Data collection is defined as the procedure of collecting, measuring, and analyzing accurate insights for research using standard validated techniques.
A researcher can evaluate their hypothesis on the basis of collected data. In most cases, data collection is the primary and most important step for research, irrespective of the field of research.
The approach of data collection is different for different fields of study, depending on the required information.
Importance of Data collection
- The integrity of the Research: A key reason for collecting data, be it through quantitative or qualitative methods is to ensure that the integrity of the research question is indeed maintained.
- Reduce the likelihood of errors: The correct use of an appropriate collection of methods reduces the likelihood of errors consistent with the results.
- Decision Making: To minimize the risk of errors in decision-making, it is important that accurate data is collected so that the researcher does not make uninformed decisions.
- Save cost and time: Data collection saves the researcher time and funds that would otherwise be misspent without a deeper understanding of the topic or subject matter.

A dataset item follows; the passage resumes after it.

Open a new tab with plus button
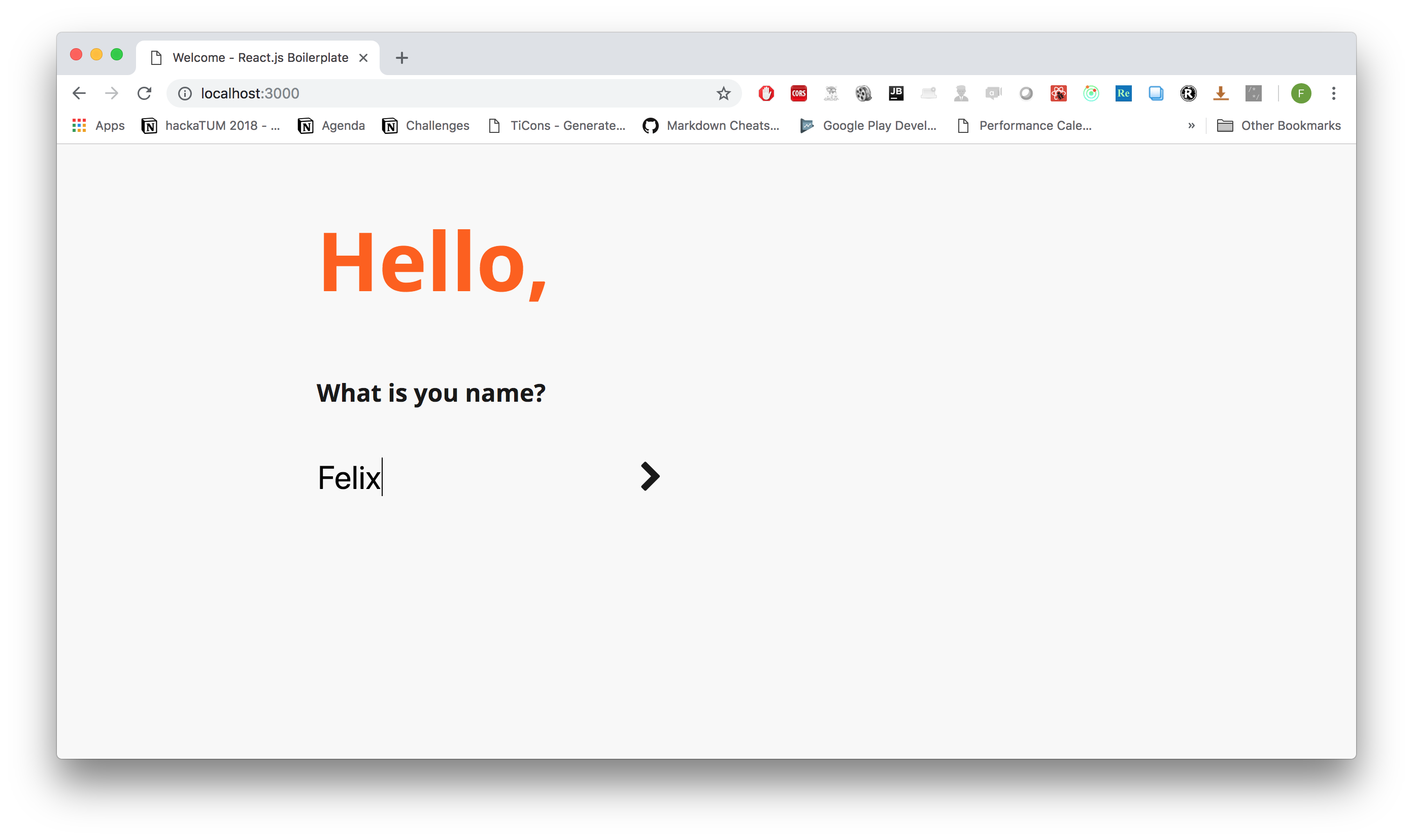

Primary and Secondary Sources of Data
There are two sources of data:
- Primary Source
- Secondary Source
1. What is Primary Source of Data
You want to know about the quality of life of the people in your town. You may like to ascertain the quality of life in terms of per capita expenditure of different households in your town.
You decide to collect the basic data yourself through a statistical survey of course with the help of investigators or field of workers. while doing this exercise you are relying on the primary source of the data.
Thus, a primary source of data implies collection of data from its source of origin. It offers you first hand quantitative information relating to your statistical study.
You or your team of investigators are contacting the respondents and obtaining the desired quantities information on per capita expenditure of different household in your town.
2. What is Secondary Source of Data
Secondary source of Collection of data implies obtaining the relevant statistical information from an agency or an institution that is already in possession of that information.
To continue with the previous example, data relating to the quality of life of the people of your town maybe already been collected by the state government.
You can simply approach the government department and request the desired information. This will be a secondary source of data for you.
Thus, Secondary source implies that the desired statistical information already exist and you are simply to collect it from the concerned agency or the department.
Primary and Secondary Data
What is Primary Data
Data collected by the investigator for his own purpose for the first time from beginning to end are called primary data. These are collected from the source of origin.
The concerned investigator is the first person who collects this information. Primary data are original. The primary data therefore first-hand information.
Example, you may be interested in studying the socio-economic state of those student in your class 11th who secured first division in their matriculation examination. You collect information regarding their pocket allowance, their family income, etc.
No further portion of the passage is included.